[Stored records]
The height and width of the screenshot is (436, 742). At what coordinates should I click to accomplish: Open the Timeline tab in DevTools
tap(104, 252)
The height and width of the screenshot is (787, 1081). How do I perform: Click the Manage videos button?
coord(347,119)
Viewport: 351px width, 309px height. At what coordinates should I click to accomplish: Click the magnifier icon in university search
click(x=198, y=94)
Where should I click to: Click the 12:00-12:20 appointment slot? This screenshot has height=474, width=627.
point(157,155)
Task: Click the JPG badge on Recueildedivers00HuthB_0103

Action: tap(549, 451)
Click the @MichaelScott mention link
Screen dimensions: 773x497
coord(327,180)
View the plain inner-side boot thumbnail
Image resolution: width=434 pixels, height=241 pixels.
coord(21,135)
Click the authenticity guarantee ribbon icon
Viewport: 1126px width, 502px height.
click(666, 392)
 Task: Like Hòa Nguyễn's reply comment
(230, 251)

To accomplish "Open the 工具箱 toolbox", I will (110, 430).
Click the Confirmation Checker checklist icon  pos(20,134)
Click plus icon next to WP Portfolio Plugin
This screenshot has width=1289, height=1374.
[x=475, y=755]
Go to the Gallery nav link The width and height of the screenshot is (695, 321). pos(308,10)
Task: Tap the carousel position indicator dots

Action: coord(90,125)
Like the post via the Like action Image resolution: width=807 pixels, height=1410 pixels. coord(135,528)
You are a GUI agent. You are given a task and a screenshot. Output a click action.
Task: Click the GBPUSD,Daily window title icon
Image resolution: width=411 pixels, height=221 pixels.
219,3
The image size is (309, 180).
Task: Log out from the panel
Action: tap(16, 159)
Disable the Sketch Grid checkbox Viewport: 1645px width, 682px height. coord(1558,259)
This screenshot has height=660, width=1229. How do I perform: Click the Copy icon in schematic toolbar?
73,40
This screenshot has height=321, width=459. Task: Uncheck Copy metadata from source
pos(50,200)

Problem description -
Considering only lines of the records that hold the string "link", state how many there are and nothing else.

Expected answer -
2